Così Maria Iacovazzi, 35enne barese, racconta la sua esperienza nel sindacato ed oggi, a quasi 10 anni da quel giorno, conclude Maria, “sono fiera non solo di rappresentare ancora la Cgil, ma soprattutto di sapere di essere un punto di riferimento per le mie colleghe, oggi anche amiche, che si sentono sicure e tutelate. Il mio impegno continua e si arricchisce con l’incarico di coordinatrice del dipartimento politiche di genere della Cgil di Bari, di cui sono onorata soprattutto perché so di poter contare sull’esperienza e sulle idee delle donne presenti attivamente in questo dipartimento”.

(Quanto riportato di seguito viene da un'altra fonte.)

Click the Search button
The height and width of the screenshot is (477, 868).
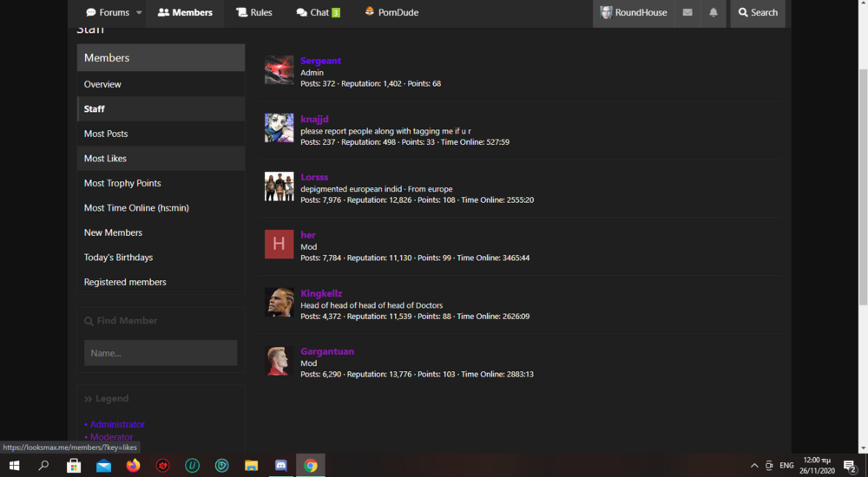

La Cgil ha avuto da sempre un’attenzione particolare al mondo delle donne – dichiara Gigia Bucci, Segretario Generale Cgil Bari. Oggi più che mai questo dipartimento e il lavoro che andrà a svolgere assume un’importanza fondamentale a partire dall’ascolto per poi passare alla elaborazione di proposte sul tema, considerato il fatto che continuano a perpetrarsi disparità dentro e fuori i luoghi di lavoro. Bisogna lavorare sul riconoscimento dei diritti delle donne come lavoratrici ma anche come madri, mogli, sorelle, amiche. C’è quindi una rivoluzione culturale da compiere e la Cgil non sono non si sottrarrà a questa sfida, ma intende svolgere un ruolo attivo e giocare fino in fondo questa partita al fine di determinare quel cambiamento culturale e valoriale che parta dalle nuove generazioni che sono quelle più esposte alle dinamiche di precariato lavorativo che si insinua nelle pieghe delle loro vite sociali, affettive, relazionali. La compagna Maria Iacovazzi a capo del dipartimento politiche di genere della Cgil di Bari, saprà ben interpretare esigenze e bisogni delle donne per mettere in piedi percorsi di difesa a tutela dei loro diritti”.